There are several steps that can be taken to tighten security on your smartphone or iPhone. You may not be able to stop a thief from stealing your phone, but, with a little extra time, you can take all protective measures to keep your information secure if your phone should turn up missing.
Applications such as Facebook, online banking, and mobile bill payment programs usually remain open once the user has logged in. If someone were to walk by and pick up your phone, they would have instant access to all of these applications and any personal information located within. This can easily be prevented by simply logging out when you are finished with each program. By spending a few extra seconds logging in and out, you can save yourself a lot more than time in the long run.
Almost every phone has some type of password that can be activated, requiring the user to type in a code before they turn on a phone or wake it from sleeping. While typing a code every time you use your phone may be an inconvenience, it is the easiest way to secure your phone from a thief, and, best of all, it is free.

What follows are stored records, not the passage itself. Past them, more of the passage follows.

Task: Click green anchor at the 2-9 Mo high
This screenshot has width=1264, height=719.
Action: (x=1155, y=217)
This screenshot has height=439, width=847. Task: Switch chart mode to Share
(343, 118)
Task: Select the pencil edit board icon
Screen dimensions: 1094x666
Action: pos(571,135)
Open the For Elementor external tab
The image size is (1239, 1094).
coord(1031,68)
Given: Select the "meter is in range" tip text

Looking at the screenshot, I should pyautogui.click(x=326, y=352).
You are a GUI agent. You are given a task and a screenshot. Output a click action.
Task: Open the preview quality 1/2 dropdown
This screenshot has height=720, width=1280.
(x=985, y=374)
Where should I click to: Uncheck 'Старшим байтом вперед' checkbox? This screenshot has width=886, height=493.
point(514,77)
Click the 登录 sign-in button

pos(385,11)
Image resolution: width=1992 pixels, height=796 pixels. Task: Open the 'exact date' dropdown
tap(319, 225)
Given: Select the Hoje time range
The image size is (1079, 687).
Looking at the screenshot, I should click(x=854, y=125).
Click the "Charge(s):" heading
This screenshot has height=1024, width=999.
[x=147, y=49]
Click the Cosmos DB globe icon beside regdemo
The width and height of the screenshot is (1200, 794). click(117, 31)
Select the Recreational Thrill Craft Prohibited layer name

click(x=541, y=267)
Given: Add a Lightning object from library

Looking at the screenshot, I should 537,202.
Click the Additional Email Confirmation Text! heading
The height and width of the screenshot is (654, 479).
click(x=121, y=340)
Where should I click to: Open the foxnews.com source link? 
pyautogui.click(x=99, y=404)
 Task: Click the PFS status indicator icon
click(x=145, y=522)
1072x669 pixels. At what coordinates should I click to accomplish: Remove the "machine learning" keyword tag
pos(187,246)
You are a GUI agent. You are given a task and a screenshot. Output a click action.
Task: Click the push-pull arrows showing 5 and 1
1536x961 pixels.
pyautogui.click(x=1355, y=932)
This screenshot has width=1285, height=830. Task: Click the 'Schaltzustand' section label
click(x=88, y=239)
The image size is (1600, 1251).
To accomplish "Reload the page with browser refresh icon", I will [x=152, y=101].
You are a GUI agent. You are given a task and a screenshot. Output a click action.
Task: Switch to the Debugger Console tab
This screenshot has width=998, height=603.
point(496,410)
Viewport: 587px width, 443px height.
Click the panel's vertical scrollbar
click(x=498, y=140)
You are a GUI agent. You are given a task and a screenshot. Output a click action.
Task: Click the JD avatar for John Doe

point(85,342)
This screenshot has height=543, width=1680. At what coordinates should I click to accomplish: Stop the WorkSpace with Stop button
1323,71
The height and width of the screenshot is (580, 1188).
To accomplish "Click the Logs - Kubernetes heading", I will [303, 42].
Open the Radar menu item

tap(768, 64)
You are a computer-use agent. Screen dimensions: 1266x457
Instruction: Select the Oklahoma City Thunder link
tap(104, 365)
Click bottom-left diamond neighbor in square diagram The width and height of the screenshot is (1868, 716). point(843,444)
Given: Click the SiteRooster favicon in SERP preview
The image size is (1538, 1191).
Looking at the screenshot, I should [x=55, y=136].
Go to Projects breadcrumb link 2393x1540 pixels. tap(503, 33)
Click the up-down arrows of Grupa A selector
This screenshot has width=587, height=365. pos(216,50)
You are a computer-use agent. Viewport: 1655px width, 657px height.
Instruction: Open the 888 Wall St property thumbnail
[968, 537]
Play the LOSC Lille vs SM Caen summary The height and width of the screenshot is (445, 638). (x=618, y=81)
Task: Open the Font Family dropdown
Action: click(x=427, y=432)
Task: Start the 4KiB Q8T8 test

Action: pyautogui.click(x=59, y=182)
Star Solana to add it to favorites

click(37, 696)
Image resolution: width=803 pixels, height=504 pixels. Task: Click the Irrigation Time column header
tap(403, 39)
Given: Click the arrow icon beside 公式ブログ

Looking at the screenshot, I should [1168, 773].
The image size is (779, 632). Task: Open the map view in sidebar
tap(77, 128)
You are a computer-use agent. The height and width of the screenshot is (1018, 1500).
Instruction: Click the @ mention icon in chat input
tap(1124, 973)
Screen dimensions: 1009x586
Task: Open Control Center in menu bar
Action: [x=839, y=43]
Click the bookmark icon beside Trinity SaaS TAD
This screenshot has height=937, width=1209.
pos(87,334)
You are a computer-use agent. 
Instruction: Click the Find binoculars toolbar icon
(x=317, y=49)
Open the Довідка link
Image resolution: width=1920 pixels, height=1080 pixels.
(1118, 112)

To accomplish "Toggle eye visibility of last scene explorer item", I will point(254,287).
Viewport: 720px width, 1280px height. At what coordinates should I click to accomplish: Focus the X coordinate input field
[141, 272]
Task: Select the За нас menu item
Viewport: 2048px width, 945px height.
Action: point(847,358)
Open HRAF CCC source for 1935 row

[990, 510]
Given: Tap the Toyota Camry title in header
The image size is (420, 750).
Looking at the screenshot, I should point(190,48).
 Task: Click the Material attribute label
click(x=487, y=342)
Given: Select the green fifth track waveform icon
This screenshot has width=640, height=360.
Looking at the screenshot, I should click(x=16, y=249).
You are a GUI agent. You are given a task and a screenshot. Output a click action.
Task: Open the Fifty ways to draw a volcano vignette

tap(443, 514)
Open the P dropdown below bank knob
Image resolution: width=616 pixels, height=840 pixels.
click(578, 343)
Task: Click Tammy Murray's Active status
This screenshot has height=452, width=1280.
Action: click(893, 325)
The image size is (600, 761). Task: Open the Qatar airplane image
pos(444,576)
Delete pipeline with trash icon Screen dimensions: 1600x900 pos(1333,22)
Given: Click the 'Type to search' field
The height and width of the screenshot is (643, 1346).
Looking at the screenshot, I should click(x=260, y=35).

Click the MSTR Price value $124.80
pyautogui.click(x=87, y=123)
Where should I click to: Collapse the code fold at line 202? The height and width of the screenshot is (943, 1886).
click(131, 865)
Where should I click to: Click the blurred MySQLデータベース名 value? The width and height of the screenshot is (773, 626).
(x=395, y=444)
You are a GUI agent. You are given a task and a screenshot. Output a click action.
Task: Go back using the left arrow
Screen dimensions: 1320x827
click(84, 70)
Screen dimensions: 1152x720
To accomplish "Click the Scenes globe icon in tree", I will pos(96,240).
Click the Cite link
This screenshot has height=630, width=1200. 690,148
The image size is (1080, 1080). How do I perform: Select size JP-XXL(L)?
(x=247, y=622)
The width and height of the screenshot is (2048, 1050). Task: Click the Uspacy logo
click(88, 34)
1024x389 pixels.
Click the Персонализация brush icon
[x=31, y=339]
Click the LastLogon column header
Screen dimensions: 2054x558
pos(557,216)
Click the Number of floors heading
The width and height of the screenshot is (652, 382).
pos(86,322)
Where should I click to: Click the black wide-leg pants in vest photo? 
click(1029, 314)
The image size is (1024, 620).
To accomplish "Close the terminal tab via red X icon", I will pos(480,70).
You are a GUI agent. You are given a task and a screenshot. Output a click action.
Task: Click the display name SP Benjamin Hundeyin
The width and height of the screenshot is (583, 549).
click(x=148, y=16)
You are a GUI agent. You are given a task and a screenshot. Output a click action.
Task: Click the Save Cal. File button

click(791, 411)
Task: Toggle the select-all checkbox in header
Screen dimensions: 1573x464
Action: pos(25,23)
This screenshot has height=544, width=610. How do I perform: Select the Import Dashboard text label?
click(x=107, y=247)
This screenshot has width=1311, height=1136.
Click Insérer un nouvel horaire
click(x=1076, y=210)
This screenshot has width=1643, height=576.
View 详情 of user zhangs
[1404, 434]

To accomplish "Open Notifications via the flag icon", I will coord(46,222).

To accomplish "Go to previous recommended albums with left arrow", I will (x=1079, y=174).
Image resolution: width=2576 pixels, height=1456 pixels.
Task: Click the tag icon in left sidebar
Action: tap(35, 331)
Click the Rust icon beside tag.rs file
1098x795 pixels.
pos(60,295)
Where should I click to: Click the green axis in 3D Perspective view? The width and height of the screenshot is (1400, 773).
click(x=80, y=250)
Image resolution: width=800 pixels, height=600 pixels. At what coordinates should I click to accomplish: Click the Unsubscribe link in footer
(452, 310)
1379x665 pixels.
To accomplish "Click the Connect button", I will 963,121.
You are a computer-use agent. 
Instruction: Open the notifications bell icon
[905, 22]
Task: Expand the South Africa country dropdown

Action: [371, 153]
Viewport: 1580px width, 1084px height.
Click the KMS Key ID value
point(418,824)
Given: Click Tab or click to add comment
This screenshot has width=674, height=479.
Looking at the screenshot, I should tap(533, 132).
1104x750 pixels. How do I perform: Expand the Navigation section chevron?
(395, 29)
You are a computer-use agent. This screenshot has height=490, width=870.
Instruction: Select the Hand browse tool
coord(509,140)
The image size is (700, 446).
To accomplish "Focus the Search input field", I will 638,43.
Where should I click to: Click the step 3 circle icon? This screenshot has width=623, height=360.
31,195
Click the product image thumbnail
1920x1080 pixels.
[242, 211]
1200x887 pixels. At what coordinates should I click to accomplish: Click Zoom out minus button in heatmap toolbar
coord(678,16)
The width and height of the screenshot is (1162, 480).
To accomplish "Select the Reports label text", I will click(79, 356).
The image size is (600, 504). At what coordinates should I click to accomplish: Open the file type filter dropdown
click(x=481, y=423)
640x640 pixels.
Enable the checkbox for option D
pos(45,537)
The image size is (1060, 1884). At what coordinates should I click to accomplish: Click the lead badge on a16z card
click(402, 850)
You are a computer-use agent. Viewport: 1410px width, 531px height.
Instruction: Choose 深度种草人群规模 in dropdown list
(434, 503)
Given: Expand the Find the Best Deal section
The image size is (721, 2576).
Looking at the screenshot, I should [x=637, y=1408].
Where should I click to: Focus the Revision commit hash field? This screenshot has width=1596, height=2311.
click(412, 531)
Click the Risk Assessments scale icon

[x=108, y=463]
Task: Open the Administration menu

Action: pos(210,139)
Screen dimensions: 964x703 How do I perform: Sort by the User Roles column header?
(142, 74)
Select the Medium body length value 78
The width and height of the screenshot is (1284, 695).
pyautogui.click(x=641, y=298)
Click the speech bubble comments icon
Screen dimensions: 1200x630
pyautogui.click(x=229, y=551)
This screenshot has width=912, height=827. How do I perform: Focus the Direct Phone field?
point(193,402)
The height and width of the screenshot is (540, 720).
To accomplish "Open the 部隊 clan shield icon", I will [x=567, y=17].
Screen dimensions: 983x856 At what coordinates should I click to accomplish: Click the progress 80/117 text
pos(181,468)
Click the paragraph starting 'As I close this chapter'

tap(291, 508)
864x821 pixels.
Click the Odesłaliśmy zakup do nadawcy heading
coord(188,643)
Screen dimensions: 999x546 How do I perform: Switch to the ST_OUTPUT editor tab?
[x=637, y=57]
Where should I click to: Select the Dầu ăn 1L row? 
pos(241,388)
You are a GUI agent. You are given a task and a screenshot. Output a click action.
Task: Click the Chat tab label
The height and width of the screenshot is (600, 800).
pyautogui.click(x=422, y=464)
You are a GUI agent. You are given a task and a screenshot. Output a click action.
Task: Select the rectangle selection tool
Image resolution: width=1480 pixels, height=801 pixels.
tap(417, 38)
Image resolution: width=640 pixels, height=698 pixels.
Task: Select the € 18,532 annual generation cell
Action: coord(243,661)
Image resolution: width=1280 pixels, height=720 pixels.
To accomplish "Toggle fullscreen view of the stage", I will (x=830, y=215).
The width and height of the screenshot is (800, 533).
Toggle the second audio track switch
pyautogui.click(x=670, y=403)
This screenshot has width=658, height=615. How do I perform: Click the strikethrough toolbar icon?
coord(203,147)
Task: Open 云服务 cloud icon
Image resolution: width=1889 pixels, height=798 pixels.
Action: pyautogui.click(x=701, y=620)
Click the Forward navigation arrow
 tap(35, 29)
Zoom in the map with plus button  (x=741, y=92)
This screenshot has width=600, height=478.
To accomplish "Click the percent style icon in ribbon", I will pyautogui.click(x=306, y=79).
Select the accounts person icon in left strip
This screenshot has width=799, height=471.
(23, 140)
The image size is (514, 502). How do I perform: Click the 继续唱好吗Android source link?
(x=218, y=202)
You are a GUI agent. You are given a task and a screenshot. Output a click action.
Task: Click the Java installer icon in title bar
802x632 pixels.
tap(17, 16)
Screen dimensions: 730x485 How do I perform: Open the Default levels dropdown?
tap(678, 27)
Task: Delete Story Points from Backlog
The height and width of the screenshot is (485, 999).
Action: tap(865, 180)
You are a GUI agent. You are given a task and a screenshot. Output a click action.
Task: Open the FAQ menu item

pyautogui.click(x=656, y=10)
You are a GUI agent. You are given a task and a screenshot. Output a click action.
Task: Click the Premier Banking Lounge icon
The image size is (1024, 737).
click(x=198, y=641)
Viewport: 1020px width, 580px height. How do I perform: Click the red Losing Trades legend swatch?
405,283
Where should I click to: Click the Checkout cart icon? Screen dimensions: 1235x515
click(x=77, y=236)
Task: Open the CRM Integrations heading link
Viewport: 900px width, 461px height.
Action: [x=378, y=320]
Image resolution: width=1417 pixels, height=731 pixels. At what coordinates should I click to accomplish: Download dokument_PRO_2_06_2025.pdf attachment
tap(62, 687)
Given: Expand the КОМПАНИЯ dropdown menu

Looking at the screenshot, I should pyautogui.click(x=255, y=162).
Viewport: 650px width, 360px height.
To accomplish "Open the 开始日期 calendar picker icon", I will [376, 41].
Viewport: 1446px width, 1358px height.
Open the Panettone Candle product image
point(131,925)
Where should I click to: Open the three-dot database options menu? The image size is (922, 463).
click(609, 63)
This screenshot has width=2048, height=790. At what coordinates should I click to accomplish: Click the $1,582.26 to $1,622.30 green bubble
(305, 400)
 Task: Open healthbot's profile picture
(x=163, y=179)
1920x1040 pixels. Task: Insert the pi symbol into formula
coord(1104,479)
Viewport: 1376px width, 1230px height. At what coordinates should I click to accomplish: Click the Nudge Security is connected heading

-iPhones have an optional feature that will wipe the device after 10 failed password attempts.
-Symbian run phones have a setting that completely locks the phone if another SIM card is inserted.
Consider furthering security through the use of third-party software. These programs are set up to track your phone from another location and some even offer remote access to you phone. Some applications are free, while others can run upwards of $20.
Old phones that are thrown away or sold usually still contain past owners' data somewhere in the phone. Even if you think you have deleted everything and there is nothing left in the phone that connects it to you, you might be wrong.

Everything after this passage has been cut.